Bike specific lights have caught up slightly in recent years, but still cannot match the raw lighting performance of flashlights. High end flashlights have their own enthusiast community. There are flashlight online forums, just like bikes have forums. Enthusiast flashlights only have to do one thing: light well. They are constantly updated with the latest LED tech coming out of Asia. Sorry to say this but bicycle specific lights are outdated, over-marketed, overpriced, and poor performing products marketed at lay people. High end flashlights are enthusiast products. Bike specific lights are consumer products. It's the same as the difference between an enthusiast bike and a mass market consumer bike. You're not even in the same segment, and you're not getting the same lighting quality. When you look at the marketing of an enthusiast flashlight, it will tell you the exact LED chip used inside. When you look at the marketing for bike specific lights, this information rarely shared. Ever wonder why? Exactly.
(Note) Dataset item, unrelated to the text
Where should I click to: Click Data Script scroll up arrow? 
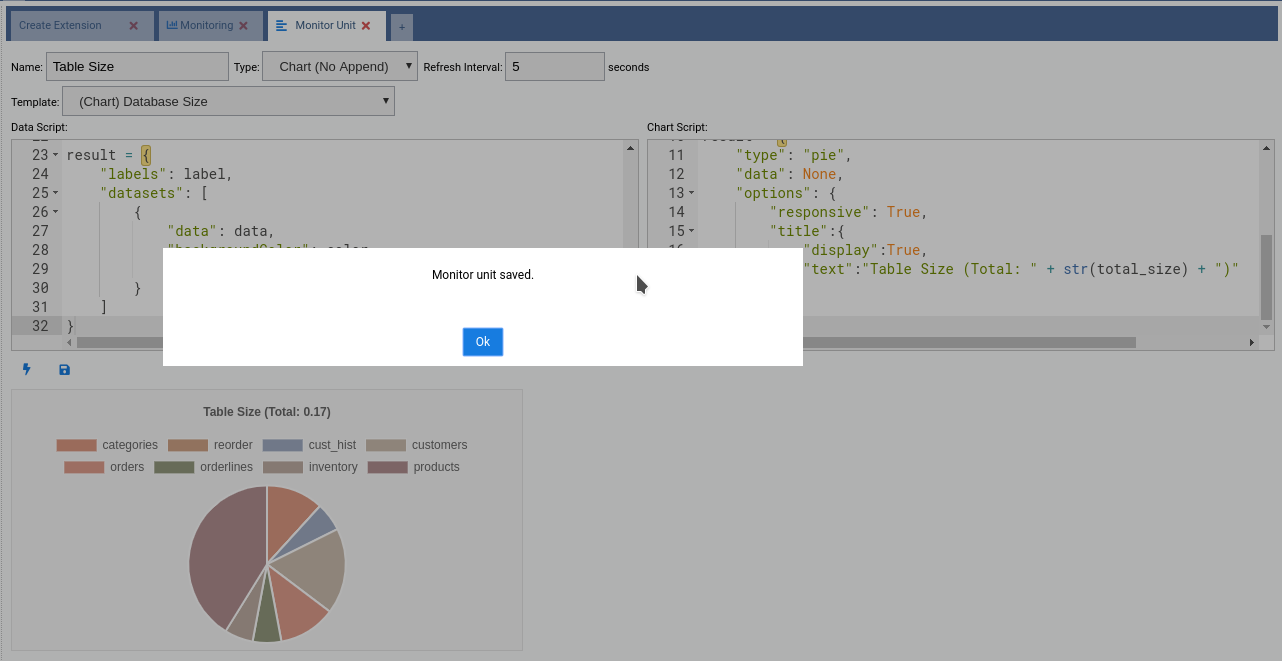tap(631, 148)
FYI 18650 batteries are the same batteries as used in laptops and portable battery banks. If you open one up, you'll find a bunch of 18650 cells inside. Certain bike specific USB recharging lights have them inside too. All things being equal, you'd prefer the battery to be removable so you can charge them in your own charger, and replace them as they wear out. With bike specific lights, the cells are sealed inside so when they wear out, your light is done. Yet another indication of their consumer product segmentation.
I am not as misinformed as you think. You are so flashlight focused that you see everything, including bike specific lights, through that tunnel. Only one of my bike lights is a unit body 'flashlight shaped' product. All the rest (3) have separate 4 x 18650 battery packs. I would no more want to deal with all those cells individually than I would want a Root Canal procedure. I probably have had a couple of those lights for 15 years. The lightheads anyway. The battery packs are mostly newer. They connected right up to the old lightheads and I can use the older chargers but the newer chargers are more sophisticated.
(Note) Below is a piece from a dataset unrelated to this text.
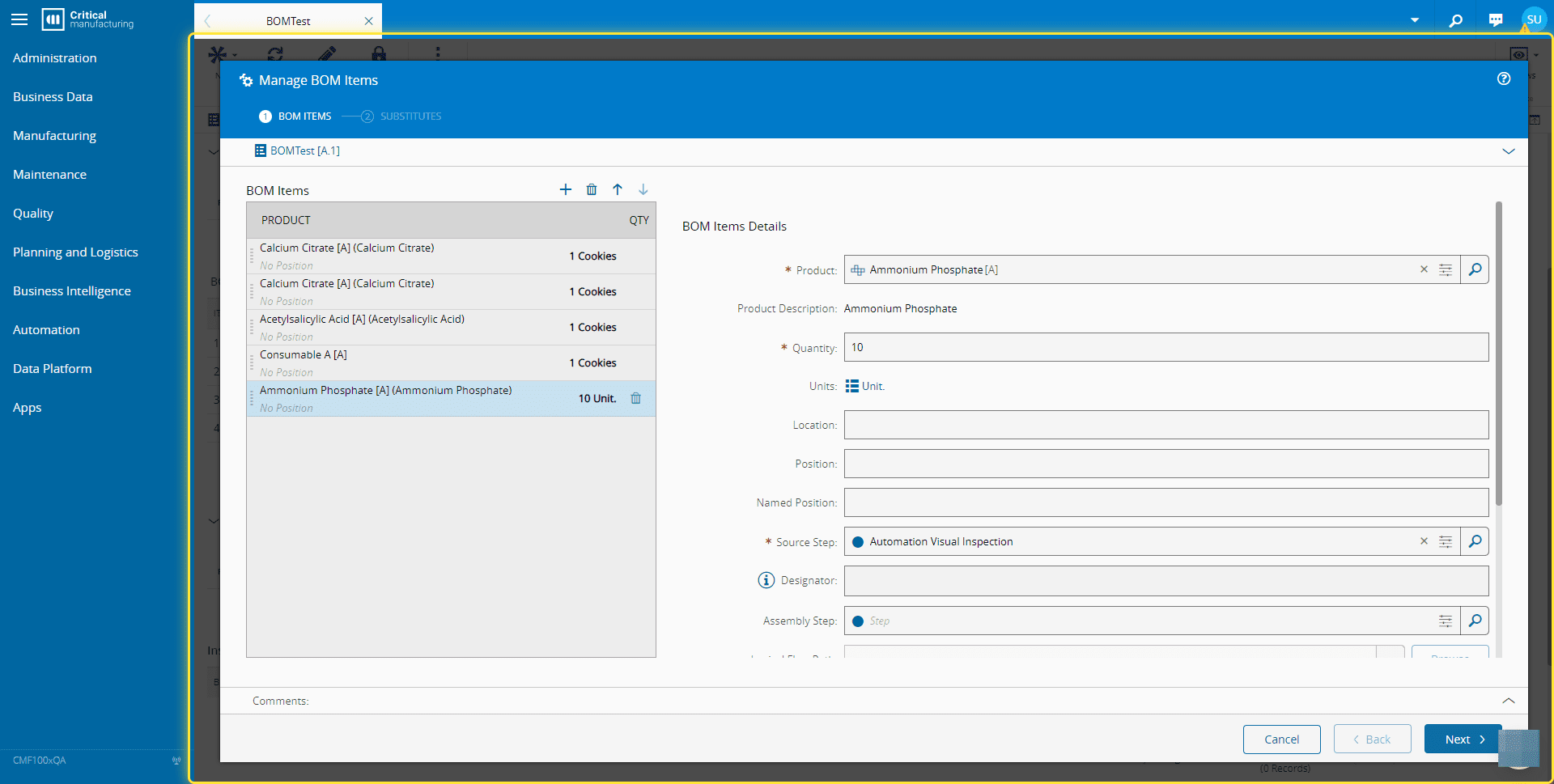Screen dimensions: 1554x784
Task: Open the Manufacturing menu
Action: pos(54,136)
The light beams are round. I'm agnostic on the issue of round vs shaped beam, but you have to know that you are on the contrarian side of the issue and the majority of cyclists want shaped beams. Quite a few want generator hub power to boot, and that equals very modest overall light output. It's simple physics. You cannot get but so much light out of a 3W Son hub no matter what. But even allowing for some lumen inflation, my newest light the Cygolite 1200 sits on its helmet mount over two MagicShine 808's on the bars and that is plenty of light for this cyclist.

Probably any cyclist, because I have Macular Degeneration and I need a LOT of light at night. Way more than most cyclists that are quite happy with no light at all in the city, and were more than thrilled with the 110L Halogen lamps from back in the day. We don't need bleeding edge light fantastic from Asia because, beyond a certain level of illumination, you are becoming a road nuisance. Flashlights obviously were not expecting to be put on Two Fish Lockblocks and pointed at oncoming traffic in anger. I don't need to be that cyclist that carries an insane amount of illumination because they can.
BTW I know what LED chips are in the lights I use. Maybe you need to see what has taken place in the last 15 years of bike specific light R&D.